Voy a ser positivo, voy a ser positivo, me repito. Oír el ulular del viento y escuchar el canto de las sirenas, ver y mirar la danza de los árboles, de los pañuelos y los vestidos como banderas. Pero no me sale. El vendaval incierto y racheado agita y golpea las cristaleras de la terraza con un traqueteo infame.
Carmen se dispone a leer el periódico. Me pregunta si me he fijado en la fotografía de portada. Le digo que sí, pero que me la deje ver de nuevo. Un grupo avanza a lo Peckinpah —hay que ver lo que les gusta—, aunque sin armas, resuelto hacia su destino, una vez más.

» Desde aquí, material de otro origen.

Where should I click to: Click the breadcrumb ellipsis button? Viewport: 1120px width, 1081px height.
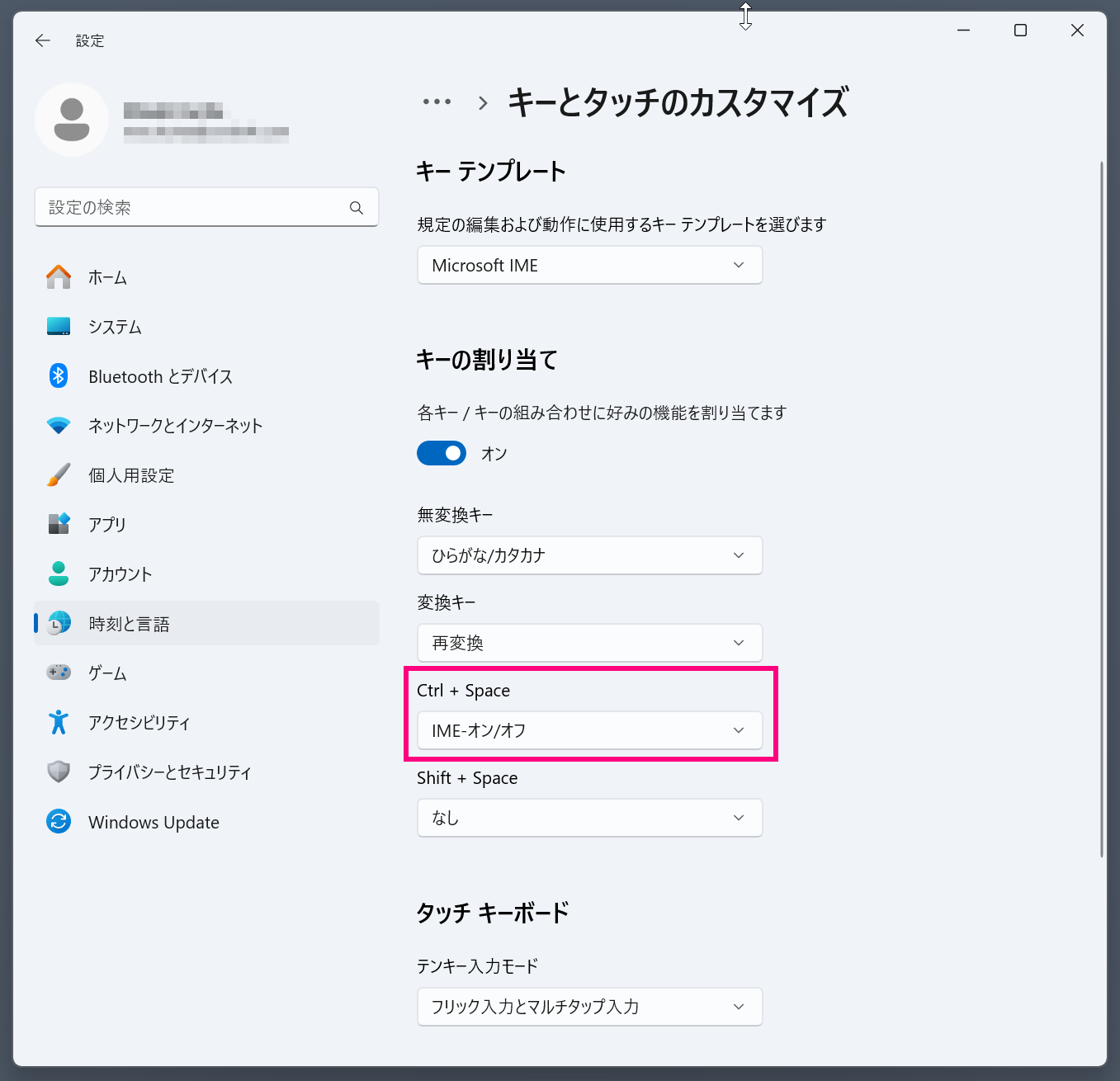[437, 102]
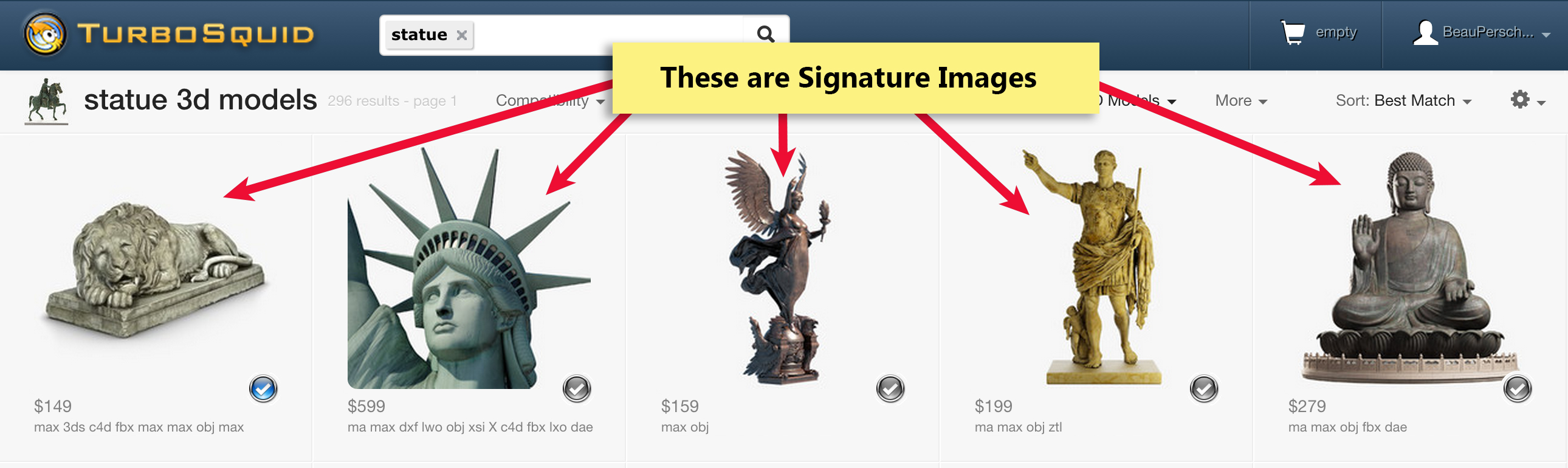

Como el entrechocar de las ventanas suena la cantinela, murga o tabarra; y una vez más las solicitudes y declaraciones de amor —de los odiosos no me ocupo— chocan con respuestas desabridas y quejumbrosas ¡Qué cansinería!
Pero esta tarde me quedo con la atractiva y sensual princesa Margarita, la de la serie The Crown, aquejada por la pena de constatar lo difícil que es para ella alcanzar el amor. Qué magnificencia de sufrimiento y tedio en estancias tan iluminadas y espaciosas, largas escaleras y altos techos. Eso sí que es glamour, cuánto hay que aprender de los Windsor; familias como esa dan para entretener al pueblo y para buenas películas y series de televisión.
El caso es que ha sido ponerme a escribir y olvidarme del maldito castañear de cristales. Habrá que seguir con la serie.